The police said the suspect was on the run and efforts were underway to arrest him but the youth of the village and some eyewitnesses completely hold competing narrative and depiction of how the incident occurred and its aftermaths.
The youth rejected the explanation of the police and said, without providing any proof, the suspect deliberately targeted the victim and only used the celebration to cloak his motive, therefore must be arrested and prosecuted for murder.

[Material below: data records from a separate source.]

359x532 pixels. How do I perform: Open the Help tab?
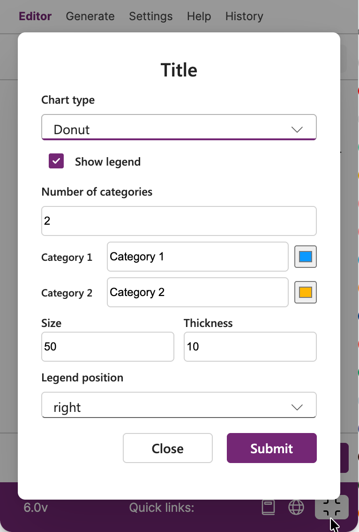199,16
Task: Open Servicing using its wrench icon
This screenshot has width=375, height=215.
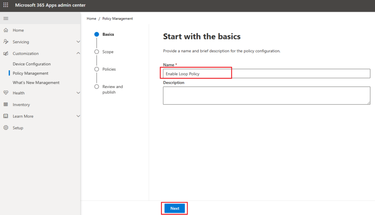Action: [x=5, y=42]
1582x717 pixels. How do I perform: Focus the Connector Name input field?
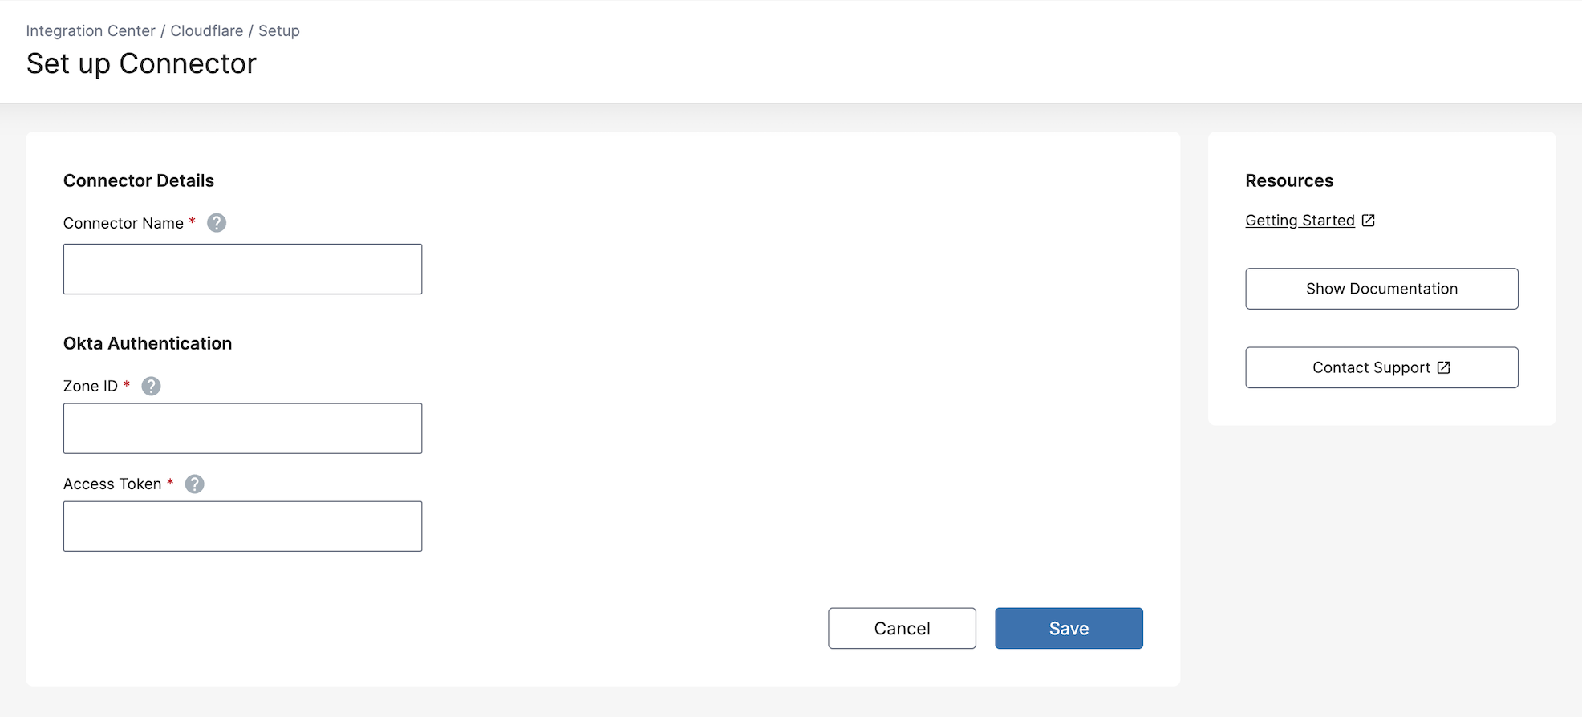242,269
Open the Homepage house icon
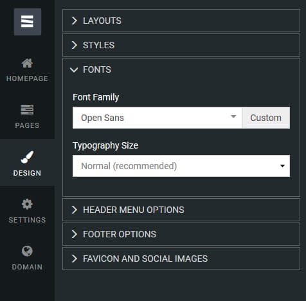306x301 pixels. click(27, 63)
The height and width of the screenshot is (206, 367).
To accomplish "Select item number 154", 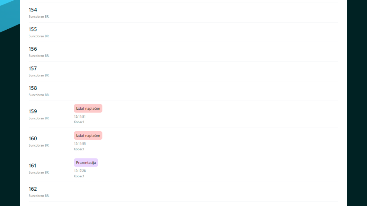I will (33, 10).
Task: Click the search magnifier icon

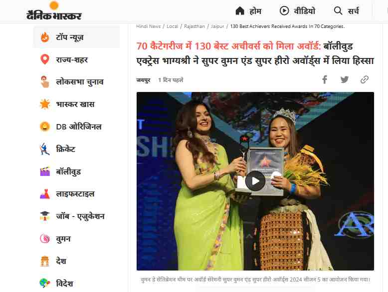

In a rare show of outrage towards the Kumbungu paramountcy, the youth, a seething crowd, marched miles from their village to the district capital to storm the palace, demanding the suspect be released and handed over to the police.
In parts of the region, some criminal matters relating to tradition are mostly handled by chiefs, however, the youth of Chanziegu are accusing the Kumbungu Naa Abu Iddrisu II, of hiding the suspect from the police arrest.
The village has therefore refused to remove the deceased from the hospital morgue and will not bury the body, contrary to the tenet of Islam in burying a Muslim until the Kumbungu Naa releases his youth chief to police for prosecution.
The Kumbungu palace was not available for comments on the allegation of concealing the suspect but the police report indicates there is calm in the area.
The Bugum (fire) Festival is a pacification ceremony commonly celebrated annually by many ethnic tribes in the Northern Region.
The celebration is charged. Celebrants do not only hold long torches made of dry grass but cutlasses, swords, bows and arrows, yelling and dancing to ominous sounds of drums.
In recent years, the celebration has been the cause of many deaths in the region. Many people now turn to use the celebration to settle scores, compelling a renewed ban in many volatile hotspots such as Yendi, Bimbila, Kpatinga.